Tuesday, October 05, 2004

antagonists

hi, its late, but that's my life. so packed with things to do. if only we didn't have to go to school and attend stupid dumb crap math tutorial which is a serious waste of time thanks to the stupid nasa team spamming questions which are totally idiotic and miss chua's insistence on the class going at the same pace. now think about it, it's like a learner driver. if at a junction, i am slow, i'm holding up all the cars behind me. so what do i do? i practise and move fast. i don't insist that the cars keep waiting for me. besides, i only go onto the main road after i have enough practise. these jokers are up to after prelims and still asking stupid questions and ms chua is just wasting the time of the rest of us. which is so impractical. damn. so boring.

and they should just cut out break and lunch and dun waste our bloody time. school is just such a disruption in the schedule. no wonder ppl pon school.
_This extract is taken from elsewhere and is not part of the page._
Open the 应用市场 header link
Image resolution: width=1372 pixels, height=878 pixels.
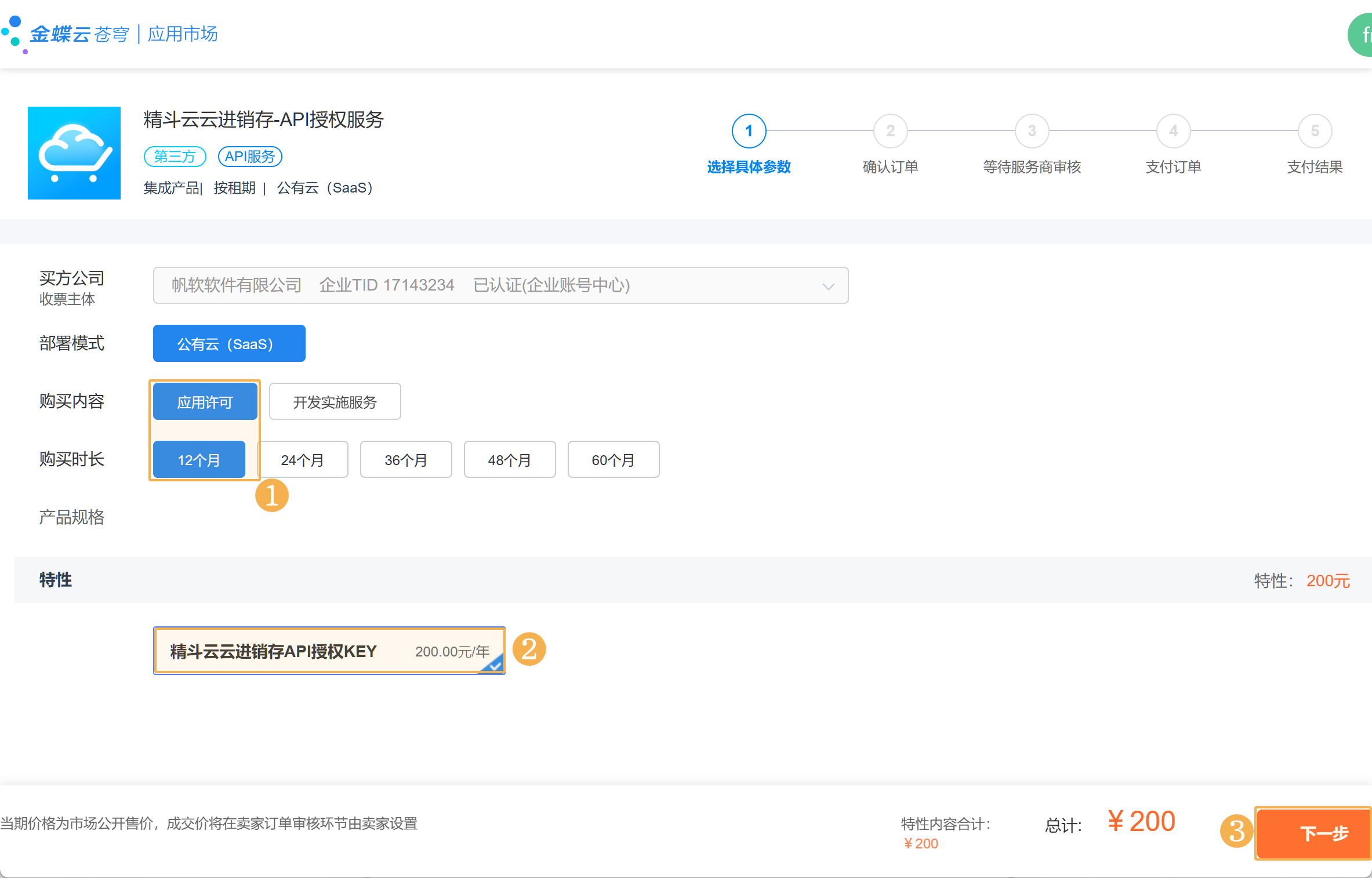(x=183, y=34)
anyway, havee u ever gotten the feeling that some ppl in ur life exists the same way those baddies in tv serials do?? like they are so mean and all to the audience but then the people in the show think they r so damn good. its ppl like this tt should be exterminated. hope they fall into a drain and break their legs or something like that.
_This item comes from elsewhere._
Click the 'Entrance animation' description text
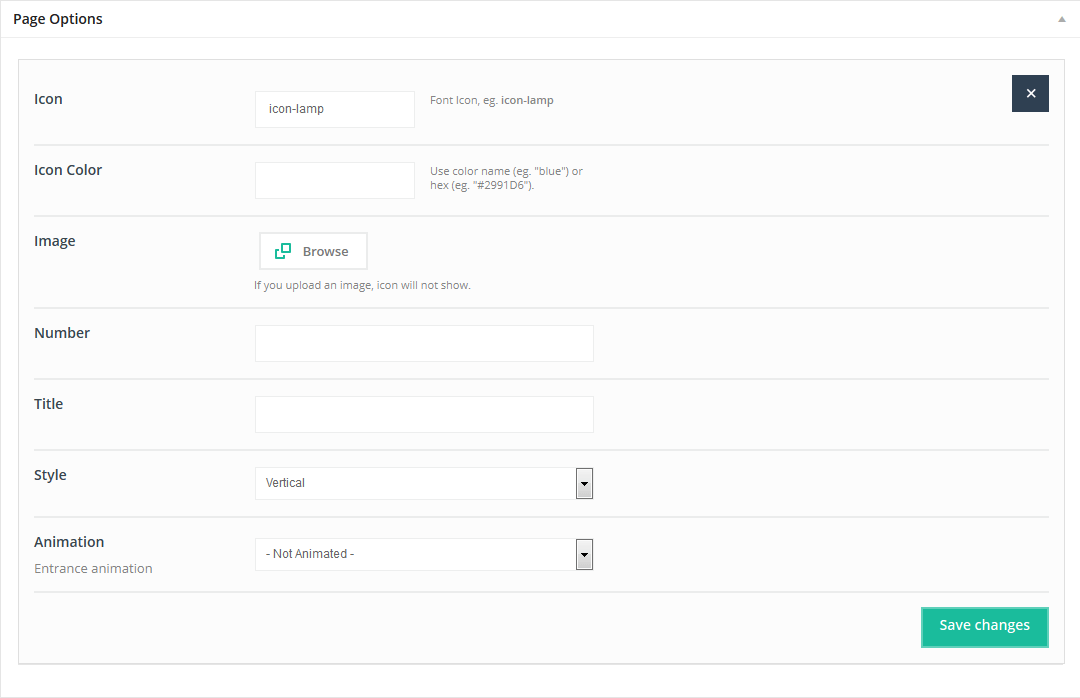This screenshot has width=1080, height=698. pos(93,568)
anyway today when i got home i saw this navy recruitment nonsense tt allows me to go to some navy battleship. quite cool. and they give a watch along with it. probably will go and check it out see what the nonsense is about man.

oh well, off to do some other nonsense. bye.

mervyn at 10/05/2004 06:45:00 PM

Monday, October 04, 2004

addicted

hi. so today we got back everything of the prelims.. was quite shocked when i receive whitebye's paper and so i got a B for lit. wah lau eh liike the first time in my life lah. so finally i get BBBD. sucks man the D is such a spoiler.. but nvm... and so lucky my gp essau didnt get 20 marks. ha.

ttoday's driving was quite fun. but ah who cares. i just wanna take the damn test soon.